Le premier chapitre est une présentation des concepts et des théories qui régissent la définition et l’utilisation de la syllabe. Le second chapitre s’attache à faire un état des lieux des données expérimentales issues de diverses langues, dans toutes les modalités perceptives qui attestent d’une implication de la syllabe dans les traitements des adultes. Le troisième chapitre fait la synthèse des modèles connexionnistes de la lecture experte, de leurs fonctionnements et de leur pertinence. Le quatrième chapitre offre une vue d’ensemble des modèles cognitivistes de l’apprentissage de la lecture et du rôle des connaissances implicites. Le cinquième chapitre effectue une rétrospective des étapes et des compétences de l’apprentissage de la lecture ainsi qu’une présentation de l’importance des caractéristiques de la langue comme la transparence des correspondances entre les graphèmes et les phonèmes avant de présenter des arguments expérimentaux en faveur de la syllabe. Le chapitre six décrit les différentes théories explicatives de la dyslexie avec un focus particulier sur les troubles phonologiques. Enfin, la partie théorique s’achève avec le chapitre sept.

Dans la première section, le chapitre huit concerne le pré-test d’une première expérience menée selon une approche développementale auprès d’enfants de CP, CE2 et CM2 à l’aide d’une tâche de détection visuelle de cible à l’initiale de mots pour tester l’effet de compatibilité syllabique censé refléter le recours à une procédure phonologique grapho-syllabique et pour dessiner une trajectoire développementale dans le recours aux unités de lecture. Nous avons innové en proposant l’étude de la fréquence syllabique et de la fréquence lexicale à l’aide de bases de données adaptées (i.e., Manulex, Lété, Sprenger-Charolles & Colé ; Manulex-infra, Peereman, Lété & Sprenger-Charolles, 2007). Le chapitre neuf présente deux expériences (tâche de reconnaissance bimodale audio-visuelle de pseudomots et tâche d’identification perceptive inspirée du paradigme des conjonctions illusoires) pré-testées auprès d’adultes normo-lecteurs dans le but d’évaluer l’impact des règles phonotactiques, du statut des consonnes intervocaliques et de la sonorité à la frontière syllabique sur le format de l’unité phonologique sollicitée. À partir de la seconde section, le chapitre dix regroupe deux expériences (tâche de discrimination auditive de paires minimales et tâche de décision lexicale) proposées à des enfants dyslexiques développementaux comparés à des enfants de mêmes âges chronologiques et lexiques dans le but d’évaluer le niveau de leurs représentations phonologiques et phonémiques. Enfin, le chapitre onze reprend les trois expériences pré-testées dans la section A afin d’étudier les traitements phonologiques, le statut de la syllabe et des caractéristiques linguistiques du français chez des enfants dyslexiques développementaux comparativement à des enfants normo-lecteurs également appariés en âges chronologiques et lexiques.

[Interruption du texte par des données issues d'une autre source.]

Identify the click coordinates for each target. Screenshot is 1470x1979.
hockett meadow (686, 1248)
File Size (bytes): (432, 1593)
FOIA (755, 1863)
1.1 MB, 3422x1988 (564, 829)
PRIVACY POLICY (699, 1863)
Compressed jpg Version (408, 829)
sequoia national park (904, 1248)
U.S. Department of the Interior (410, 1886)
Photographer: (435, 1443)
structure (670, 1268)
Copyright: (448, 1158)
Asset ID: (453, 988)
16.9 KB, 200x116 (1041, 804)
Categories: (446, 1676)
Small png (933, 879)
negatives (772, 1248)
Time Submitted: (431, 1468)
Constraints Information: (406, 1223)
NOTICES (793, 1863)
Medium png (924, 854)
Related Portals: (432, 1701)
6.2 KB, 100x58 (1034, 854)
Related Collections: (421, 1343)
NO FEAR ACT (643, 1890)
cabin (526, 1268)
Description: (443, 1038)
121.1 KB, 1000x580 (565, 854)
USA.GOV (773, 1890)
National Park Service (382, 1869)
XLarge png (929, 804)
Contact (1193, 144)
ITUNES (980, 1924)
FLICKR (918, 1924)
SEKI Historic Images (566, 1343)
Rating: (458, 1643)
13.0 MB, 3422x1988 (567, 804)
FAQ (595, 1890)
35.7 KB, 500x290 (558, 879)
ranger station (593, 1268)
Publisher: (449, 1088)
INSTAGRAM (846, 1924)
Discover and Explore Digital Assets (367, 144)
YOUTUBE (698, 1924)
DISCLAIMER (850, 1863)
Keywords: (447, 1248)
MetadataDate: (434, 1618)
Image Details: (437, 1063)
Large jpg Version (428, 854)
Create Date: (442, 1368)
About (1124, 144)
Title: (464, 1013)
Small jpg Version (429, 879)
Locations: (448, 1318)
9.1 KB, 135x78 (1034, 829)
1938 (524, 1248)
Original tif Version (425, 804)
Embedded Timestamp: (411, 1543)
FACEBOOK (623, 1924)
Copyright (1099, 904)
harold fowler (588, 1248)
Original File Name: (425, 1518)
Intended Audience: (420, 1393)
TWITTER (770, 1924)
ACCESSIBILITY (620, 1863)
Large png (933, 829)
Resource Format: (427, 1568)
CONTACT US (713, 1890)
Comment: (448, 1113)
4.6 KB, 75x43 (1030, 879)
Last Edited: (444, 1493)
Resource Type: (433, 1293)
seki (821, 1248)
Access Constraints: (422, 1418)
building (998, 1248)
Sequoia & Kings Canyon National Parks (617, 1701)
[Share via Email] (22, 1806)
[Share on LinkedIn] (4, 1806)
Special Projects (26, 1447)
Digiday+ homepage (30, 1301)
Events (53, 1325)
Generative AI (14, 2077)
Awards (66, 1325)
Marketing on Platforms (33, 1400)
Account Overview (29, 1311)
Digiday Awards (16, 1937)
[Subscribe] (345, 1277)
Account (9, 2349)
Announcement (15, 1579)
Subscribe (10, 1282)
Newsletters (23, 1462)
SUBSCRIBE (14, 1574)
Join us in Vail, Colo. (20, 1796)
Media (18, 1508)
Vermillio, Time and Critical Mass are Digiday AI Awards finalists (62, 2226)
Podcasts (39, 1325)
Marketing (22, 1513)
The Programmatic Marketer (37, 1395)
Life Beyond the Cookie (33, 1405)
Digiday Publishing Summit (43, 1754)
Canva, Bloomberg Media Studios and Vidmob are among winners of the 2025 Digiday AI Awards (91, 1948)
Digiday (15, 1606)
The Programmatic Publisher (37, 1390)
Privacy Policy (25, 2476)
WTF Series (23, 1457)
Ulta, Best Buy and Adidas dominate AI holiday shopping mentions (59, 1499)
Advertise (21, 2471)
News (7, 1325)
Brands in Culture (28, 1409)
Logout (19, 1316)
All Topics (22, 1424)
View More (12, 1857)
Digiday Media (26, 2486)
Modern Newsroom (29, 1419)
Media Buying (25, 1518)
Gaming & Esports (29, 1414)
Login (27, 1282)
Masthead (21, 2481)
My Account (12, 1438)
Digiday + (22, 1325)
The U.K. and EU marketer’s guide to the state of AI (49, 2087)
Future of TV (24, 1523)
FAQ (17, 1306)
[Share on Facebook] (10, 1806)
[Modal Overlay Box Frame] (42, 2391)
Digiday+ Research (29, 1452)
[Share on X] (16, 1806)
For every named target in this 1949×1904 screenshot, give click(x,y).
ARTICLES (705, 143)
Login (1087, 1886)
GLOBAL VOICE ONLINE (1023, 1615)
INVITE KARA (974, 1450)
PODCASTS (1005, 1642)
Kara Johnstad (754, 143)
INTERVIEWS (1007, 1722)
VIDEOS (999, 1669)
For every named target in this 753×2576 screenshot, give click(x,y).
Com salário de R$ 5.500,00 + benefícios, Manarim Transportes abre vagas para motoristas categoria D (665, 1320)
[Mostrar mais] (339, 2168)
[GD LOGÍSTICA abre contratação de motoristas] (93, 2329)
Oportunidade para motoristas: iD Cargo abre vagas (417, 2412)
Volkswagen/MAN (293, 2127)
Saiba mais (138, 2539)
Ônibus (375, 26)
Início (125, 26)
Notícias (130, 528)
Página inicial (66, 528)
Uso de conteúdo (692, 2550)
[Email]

Enfin, cette thèse s’achève par une discussion générale de l’ensemble de nos résultats au cours de laquelle nous essayons de montrer la contribution de nos données dans le domaine de la recherche sur l’apprentissage de la lecture et de ses troubles tels que la dyslexie développementale, du rôle de la syllabe et des caractéristiques linguistiques en lecture silencieuse en français. Nous concluons en abordant des perspectives ultérieures de recherche issues de nos travaux.